My doctor says I don't drink too much. He didn't actually ask how much I drink, just suggested an absurd amount, then when I said it was less he assured me I was okay.

And the lady who weighed me at the hospital said my BMI was perfect. I looked it up later, it was barely within the 'normal' range.

My dentist says that if I floss all the time, his hygienist will be fed up because she'll be out of a job.

In short, move to East Angular and all your wishes will come true.

Beatrice said...

Shite, I should try harder. I promise I will.

Anonymous said...

I would like an HR manager who dispenses with all the tedious holiday paperwork and allocates bonuses based on the info the honourable employees give her/him.

I would also like Belgian mortgage brokers to entirely agree that salary and lottery miracles do indeed happen and approve mortgages on that basis.

Fran

bonnie-ann black said...

all the rest i can live with... but the dentist...always i feel shame and self-loathing. no wonder no one wants to go! and i told the last dentist that. which is why i have been told to find another dentist. so, absolutely i want your unscrupulous dentist when you locate him/her. i want to be totally unconscious for everything from x-rays to drilling to whitening.

puncturedbicycle said...

My dentist told me I didn't need two hygienist appointments per year because of my spectacular home regimen, so I went off and didn't come back for, oh, two years or so. So that kind of backfired a little.

Oddly, their little motto - on all their brochures - is "We promise not to tell you off."
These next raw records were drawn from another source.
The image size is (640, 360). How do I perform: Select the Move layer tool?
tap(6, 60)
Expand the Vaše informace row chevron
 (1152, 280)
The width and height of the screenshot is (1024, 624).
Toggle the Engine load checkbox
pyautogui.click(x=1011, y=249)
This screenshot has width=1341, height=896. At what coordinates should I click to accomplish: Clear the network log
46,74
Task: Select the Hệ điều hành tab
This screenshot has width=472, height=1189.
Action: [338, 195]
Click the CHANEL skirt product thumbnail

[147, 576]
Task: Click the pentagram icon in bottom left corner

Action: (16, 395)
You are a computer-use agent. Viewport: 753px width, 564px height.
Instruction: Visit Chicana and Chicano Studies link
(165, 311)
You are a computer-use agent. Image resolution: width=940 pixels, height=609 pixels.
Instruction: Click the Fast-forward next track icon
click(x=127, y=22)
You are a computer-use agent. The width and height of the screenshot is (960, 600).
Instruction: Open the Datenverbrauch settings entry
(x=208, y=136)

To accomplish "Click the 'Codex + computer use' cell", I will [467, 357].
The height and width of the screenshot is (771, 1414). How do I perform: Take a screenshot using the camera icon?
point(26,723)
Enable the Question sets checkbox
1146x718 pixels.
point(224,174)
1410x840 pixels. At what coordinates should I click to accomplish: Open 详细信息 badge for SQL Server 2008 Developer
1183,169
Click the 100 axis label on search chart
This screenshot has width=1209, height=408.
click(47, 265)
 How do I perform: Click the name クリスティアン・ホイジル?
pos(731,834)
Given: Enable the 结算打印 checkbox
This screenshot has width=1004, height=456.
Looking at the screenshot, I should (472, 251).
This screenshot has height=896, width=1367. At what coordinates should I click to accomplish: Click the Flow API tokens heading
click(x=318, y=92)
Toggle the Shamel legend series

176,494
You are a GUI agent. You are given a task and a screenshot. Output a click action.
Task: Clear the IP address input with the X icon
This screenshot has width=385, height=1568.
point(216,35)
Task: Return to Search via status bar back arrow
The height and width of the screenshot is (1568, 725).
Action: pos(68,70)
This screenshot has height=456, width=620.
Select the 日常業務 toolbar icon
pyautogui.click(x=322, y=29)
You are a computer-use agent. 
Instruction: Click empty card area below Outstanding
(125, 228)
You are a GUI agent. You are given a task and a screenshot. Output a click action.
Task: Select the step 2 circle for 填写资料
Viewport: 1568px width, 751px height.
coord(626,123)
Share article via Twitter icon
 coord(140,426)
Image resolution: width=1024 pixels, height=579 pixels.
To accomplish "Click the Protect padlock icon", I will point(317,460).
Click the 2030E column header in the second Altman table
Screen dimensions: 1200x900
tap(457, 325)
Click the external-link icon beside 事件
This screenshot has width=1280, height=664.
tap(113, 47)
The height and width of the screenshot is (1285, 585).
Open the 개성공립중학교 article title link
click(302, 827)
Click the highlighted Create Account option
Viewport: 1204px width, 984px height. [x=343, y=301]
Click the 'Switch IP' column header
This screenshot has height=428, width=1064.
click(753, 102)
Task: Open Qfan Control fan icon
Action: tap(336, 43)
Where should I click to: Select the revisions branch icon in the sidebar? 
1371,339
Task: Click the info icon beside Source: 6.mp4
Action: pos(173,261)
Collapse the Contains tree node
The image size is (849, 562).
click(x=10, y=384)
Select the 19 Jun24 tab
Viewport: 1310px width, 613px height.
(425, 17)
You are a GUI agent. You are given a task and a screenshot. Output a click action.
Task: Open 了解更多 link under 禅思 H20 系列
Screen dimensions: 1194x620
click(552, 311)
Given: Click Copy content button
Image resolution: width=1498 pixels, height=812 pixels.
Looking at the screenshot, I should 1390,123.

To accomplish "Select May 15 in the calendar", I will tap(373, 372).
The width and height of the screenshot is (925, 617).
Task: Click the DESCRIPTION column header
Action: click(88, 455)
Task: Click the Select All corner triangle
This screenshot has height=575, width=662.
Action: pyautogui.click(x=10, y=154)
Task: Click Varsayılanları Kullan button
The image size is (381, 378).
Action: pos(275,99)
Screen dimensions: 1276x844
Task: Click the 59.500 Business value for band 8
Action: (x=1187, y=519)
Could I please request an unscrupulous cleaner who also surreptitiously declutters/chucks out the rubbish you'll never need but doesn't touch or alter the things that you would miss? And maybe they could also discreetly dispose of my bloke's mountain of keepsakes and useless things kept for sentimental reasons.

screamish said...

my dentist has an alarming disregard for moralizing. this might be due to the fact he's French, but he seems to think tobacco/red wine stained teeth are acceptable. but the anglosaxon part of me visits him precicely BECAUSE i need a telling off to get the motivation to floss for another six months. it's very confusing.

pinolona said...

I would very much like not to have to make conversation with the lady who does the bikini wax. There's just no need. I am not physically capable of gritting my teeth while making polite small talk. I would just like to go in, close my eyes for fifteen minutes and then leave without any social interaction whatsoever. A cocktail beforehand would definitely be a bonus.

the polish chick said...

Z, what was the absurd amount your doctor suggested? i want to feel better about my little wine habit, and so i want a (albeit second hand) professional medical opinion. please and thank you.

Z said...

Hello Polish Chick - he asked if I drink more than half a bottle a day and when I said I didn't, he said I was fine.

Hope this reassures.

the polish chick said...

oh crap, last night i did. but generally, i try not to. over christmas, i drank one a day for two weeks. i think it all averages out (somewhat) in my favour.

thank you for answering!

cheers!

Z said...

Oh, I'm sure he meant try to keep to 200 bottles a year. I mean, everyone drinks a bottle or two in a night once in a while. Especially over Christmas, when it's such a treat to start at noon and never really stop.